'Mandıra Filozofu' filmi geldi aklınıza değil mi? Evet, ben de böyle büyümeye karşıyım. Büyüyeceksek, hep beraber büyüyelim. Öyle değil mi?
TÜİK, Türkiye ekonomisi yılın ikinci çeyreğinde baz etkisiyle yüzde 21,7 büyüme kaydettiğini açıklayarak hükümete derin bir nefes aldırdı.
Gerçi Sayın Erdoğan son iki haftadır ekonominin nasıl şahlandığını anlatmaya çalışıyordu. Şimdi bütün kurmaylarıyla beraber dünyadan ekonomisi en çok büyüyen ikinci ülkeyiz, başlığıyla iç ve dış mihraklara rağmen bu başarıyı elde ettiklerini uzun uzun anlatacaklar.
TÜİK'in açıkladığı bu rakamlardan hükümet mutlu. Sanayi ve ticaret oda başkanları yaptıkları açıklamalarda da bu büyümeden mutluluklarını dile getirip, sürdürülmesi gerektiğini vurguladılar.
Gerçekten de Türkiye'de 19 yıldır her şart ve koşulda büyüyen bir kesim, dünkünden daha fazla zenginleşen bir kesim var ve onlarda zaten memnuniyetlerini açıkça ifade ediyorlar.
Buradaki asıl soru bu büyümeye devlet ve millet olarak neden ortak olamıyoruz, sorusudur.
İlginçtir!
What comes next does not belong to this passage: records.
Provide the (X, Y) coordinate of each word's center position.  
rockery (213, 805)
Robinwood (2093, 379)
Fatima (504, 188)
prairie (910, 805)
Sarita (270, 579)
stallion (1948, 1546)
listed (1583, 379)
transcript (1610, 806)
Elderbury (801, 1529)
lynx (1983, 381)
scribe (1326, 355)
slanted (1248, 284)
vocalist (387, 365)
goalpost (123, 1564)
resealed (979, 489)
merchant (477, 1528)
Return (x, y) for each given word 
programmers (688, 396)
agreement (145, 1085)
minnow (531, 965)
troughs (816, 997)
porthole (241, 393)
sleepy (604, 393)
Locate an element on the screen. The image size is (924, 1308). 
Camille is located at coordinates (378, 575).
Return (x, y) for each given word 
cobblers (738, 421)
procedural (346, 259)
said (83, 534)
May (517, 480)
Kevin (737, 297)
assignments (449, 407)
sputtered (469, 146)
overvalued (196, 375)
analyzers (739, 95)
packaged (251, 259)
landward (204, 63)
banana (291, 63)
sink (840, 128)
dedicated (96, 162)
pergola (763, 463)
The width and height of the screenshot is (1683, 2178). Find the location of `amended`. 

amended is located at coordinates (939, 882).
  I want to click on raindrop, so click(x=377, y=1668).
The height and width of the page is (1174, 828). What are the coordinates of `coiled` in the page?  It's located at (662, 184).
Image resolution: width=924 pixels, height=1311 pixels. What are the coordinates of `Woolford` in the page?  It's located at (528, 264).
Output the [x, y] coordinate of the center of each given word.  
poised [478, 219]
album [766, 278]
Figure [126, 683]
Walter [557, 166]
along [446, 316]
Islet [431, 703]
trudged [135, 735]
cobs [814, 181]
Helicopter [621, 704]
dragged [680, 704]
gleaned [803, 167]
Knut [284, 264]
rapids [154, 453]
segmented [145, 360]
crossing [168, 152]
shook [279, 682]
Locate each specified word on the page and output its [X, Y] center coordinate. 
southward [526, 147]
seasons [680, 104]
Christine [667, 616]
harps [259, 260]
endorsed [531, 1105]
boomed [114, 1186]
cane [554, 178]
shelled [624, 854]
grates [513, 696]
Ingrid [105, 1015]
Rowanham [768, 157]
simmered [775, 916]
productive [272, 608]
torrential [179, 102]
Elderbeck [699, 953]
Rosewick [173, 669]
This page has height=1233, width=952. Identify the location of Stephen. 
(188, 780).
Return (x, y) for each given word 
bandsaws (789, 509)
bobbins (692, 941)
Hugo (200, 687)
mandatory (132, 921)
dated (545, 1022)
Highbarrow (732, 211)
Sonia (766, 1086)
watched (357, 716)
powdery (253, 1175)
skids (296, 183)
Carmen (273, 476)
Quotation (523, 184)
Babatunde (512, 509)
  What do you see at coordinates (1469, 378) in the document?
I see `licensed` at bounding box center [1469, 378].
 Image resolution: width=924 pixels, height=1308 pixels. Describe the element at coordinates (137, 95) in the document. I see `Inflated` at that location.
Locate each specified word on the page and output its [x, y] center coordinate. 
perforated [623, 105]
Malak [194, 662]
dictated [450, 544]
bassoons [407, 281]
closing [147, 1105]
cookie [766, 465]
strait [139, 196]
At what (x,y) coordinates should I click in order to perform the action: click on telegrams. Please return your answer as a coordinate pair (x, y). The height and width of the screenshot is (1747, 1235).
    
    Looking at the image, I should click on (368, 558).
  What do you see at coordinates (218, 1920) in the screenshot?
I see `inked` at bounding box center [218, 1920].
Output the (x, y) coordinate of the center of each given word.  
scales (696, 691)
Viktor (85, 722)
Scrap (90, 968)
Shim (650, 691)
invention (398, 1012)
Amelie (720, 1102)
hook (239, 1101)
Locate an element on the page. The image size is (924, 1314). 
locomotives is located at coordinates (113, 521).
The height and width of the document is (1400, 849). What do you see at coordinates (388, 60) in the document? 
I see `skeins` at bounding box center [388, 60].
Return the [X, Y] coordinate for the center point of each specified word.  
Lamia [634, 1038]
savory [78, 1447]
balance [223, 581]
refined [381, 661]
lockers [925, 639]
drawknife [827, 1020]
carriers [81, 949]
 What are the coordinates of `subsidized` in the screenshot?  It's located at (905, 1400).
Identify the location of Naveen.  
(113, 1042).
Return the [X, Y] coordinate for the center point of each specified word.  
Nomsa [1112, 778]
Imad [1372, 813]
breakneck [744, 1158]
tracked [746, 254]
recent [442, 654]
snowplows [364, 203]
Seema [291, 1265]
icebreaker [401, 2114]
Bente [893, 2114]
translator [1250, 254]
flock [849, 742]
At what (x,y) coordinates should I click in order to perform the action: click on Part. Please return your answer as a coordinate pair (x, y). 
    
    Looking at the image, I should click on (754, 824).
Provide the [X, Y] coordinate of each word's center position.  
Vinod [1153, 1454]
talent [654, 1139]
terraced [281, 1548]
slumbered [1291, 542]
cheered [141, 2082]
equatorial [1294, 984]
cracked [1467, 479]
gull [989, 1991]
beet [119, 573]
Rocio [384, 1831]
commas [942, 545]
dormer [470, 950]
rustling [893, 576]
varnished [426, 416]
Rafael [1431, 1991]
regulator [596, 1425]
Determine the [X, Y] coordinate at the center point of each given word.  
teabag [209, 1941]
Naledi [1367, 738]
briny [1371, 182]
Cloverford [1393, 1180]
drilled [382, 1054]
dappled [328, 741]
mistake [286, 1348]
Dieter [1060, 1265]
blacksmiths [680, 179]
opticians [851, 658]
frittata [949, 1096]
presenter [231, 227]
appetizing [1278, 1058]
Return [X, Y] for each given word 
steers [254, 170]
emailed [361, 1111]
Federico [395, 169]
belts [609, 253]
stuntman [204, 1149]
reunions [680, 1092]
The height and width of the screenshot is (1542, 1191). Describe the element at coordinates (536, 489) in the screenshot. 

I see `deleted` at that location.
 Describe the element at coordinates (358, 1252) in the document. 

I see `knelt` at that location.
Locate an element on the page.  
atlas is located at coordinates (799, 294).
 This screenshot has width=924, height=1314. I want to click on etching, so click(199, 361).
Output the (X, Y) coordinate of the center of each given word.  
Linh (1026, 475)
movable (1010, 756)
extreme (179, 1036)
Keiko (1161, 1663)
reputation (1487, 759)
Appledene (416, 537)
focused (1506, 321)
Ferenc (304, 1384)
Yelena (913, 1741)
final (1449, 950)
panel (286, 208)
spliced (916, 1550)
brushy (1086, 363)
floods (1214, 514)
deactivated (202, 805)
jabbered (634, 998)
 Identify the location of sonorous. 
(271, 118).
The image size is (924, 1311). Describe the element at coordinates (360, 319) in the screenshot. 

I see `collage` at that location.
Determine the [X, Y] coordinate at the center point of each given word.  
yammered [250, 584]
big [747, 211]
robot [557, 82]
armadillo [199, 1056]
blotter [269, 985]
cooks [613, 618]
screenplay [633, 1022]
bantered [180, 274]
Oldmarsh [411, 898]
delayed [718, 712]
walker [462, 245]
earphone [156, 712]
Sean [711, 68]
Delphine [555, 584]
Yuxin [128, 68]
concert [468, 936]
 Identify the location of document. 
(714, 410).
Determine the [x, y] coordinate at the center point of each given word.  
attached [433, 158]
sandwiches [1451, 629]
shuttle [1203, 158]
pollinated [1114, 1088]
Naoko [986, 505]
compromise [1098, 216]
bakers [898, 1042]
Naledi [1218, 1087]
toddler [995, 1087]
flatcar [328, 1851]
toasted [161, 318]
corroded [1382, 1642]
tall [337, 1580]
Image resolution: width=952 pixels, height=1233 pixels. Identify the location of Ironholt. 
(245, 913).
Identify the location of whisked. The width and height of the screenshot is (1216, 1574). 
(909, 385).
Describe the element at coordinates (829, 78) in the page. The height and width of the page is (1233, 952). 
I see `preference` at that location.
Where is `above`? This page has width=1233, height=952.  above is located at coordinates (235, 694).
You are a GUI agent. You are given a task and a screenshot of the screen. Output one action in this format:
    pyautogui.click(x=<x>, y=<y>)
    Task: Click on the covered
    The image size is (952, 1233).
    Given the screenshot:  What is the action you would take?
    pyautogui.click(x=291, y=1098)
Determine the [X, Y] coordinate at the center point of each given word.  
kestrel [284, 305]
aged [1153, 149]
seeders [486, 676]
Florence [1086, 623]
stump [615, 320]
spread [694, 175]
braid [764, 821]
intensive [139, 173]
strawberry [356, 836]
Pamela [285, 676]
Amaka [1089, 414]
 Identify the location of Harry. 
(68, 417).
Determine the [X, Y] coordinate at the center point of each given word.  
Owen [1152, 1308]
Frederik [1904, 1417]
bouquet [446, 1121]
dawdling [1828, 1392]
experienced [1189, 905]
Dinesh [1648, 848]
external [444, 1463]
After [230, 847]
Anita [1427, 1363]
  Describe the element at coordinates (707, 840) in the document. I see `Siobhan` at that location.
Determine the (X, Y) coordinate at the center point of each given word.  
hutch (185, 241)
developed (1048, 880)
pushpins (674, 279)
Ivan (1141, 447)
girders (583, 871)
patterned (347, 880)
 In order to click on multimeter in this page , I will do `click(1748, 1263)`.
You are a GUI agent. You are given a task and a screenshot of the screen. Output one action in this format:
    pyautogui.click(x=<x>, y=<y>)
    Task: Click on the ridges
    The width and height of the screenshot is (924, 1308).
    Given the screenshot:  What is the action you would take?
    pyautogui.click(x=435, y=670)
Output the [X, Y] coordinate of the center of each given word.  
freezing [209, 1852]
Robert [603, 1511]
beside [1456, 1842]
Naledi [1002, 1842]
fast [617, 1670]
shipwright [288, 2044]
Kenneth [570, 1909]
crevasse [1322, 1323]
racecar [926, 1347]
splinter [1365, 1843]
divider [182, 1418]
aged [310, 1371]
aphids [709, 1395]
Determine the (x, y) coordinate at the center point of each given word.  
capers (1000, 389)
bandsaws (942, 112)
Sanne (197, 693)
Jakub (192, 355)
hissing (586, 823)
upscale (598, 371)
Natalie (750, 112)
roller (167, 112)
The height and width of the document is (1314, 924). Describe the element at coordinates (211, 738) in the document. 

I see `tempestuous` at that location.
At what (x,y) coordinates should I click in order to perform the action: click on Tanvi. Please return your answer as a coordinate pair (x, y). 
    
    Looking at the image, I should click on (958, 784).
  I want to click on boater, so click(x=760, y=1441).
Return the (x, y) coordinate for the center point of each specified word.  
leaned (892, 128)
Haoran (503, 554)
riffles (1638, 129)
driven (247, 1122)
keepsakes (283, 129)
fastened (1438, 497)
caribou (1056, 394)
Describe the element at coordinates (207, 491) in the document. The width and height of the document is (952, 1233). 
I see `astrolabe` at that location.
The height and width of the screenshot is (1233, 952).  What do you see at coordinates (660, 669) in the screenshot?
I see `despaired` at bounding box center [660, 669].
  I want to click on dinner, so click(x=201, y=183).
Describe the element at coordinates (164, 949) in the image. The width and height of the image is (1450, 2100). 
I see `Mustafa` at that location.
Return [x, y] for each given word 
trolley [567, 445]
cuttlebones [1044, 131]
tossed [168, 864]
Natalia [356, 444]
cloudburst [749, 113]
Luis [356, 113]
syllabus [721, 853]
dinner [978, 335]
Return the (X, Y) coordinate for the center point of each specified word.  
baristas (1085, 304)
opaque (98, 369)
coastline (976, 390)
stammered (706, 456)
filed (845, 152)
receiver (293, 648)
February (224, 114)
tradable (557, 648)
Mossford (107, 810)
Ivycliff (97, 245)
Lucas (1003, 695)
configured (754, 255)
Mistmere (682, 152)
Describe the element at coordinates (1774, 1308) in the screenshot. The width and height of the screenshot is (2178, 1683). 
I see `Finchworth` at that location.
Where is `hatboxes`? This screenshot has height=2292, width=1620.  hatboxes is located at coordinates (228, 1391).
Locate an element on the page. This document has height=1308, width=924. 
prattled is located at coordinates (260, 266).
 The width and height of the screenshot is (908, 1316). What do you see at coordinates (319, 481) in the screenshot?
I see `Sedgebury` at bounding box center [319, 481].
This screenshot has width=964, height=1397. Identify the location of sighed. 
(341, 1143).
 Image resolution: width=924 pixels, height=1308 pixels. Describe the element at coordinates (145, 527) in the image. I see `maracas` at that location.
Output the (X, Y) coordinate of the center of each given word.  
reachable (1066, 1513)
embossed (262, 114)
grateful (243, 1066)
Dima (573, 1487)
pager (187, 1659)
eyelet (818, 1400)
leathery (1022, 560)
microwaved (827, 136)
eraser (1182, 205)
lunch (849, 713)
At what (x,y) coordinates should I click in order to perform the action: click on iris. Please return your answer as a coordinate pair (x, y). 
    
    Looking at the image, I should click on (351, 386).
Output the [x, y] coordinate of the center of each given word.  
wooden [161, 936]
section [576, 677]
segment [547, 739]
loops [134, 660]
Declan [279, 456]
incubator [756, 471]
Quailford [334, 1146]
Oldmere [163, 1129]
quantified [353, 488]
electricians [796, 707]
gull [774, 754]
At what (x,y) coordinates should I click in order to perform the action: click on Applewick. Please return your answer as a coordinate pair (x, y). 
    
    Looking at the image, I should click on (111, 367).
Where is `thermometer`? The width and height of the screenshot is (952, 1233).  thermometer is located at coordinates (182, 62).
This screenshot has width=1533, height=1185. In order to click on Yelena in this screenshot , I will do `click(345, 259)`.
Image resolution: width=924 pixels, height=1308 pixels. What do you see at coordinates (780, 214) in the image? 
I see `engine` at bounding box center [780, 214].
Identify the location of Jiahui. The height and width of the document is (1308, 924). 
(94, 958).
TÜİK'in % 21 büyüme açıklamasını yaptığı gün ajanslarda şu haber vardı; 'Adıyaman'da, Gençlik ve Spor Bakanlığı Adıyaman Gençlik ve Spor il Müdürlüğü'nde açılan 6 kişilik erkek temizlik görevlisi kadrosuna, 3 bin 813 kişi başvurdu'.
Ülkemizde sadece ekonomi büyümüyor. Hemen her başlıkta müthiş bir büyüme var.
İşsizlik giderek büyüyor. Açlık sınırı rakamları büyüyor. Yoksulluk sınırı rakamları büyüyor.
Devletin hem borcu, hem de borç faizi büyüyor.
Özel sektöründe borç ve borç faizleri de büyüyor.
Vatandaşın kredi, kredi karşı borçları ve borç faizleri de büyüyor.
Adliyelerdeki haciz dosya sayıları da büyüyor.
Başka büyüyenlerde var. Örneğin salatalık yüzde 55 büyümüş. Bildiğimiz patlıcan var ya! Tamı tamına % 41 büyümüş. Ya kabak? O da % 41 büyümüş.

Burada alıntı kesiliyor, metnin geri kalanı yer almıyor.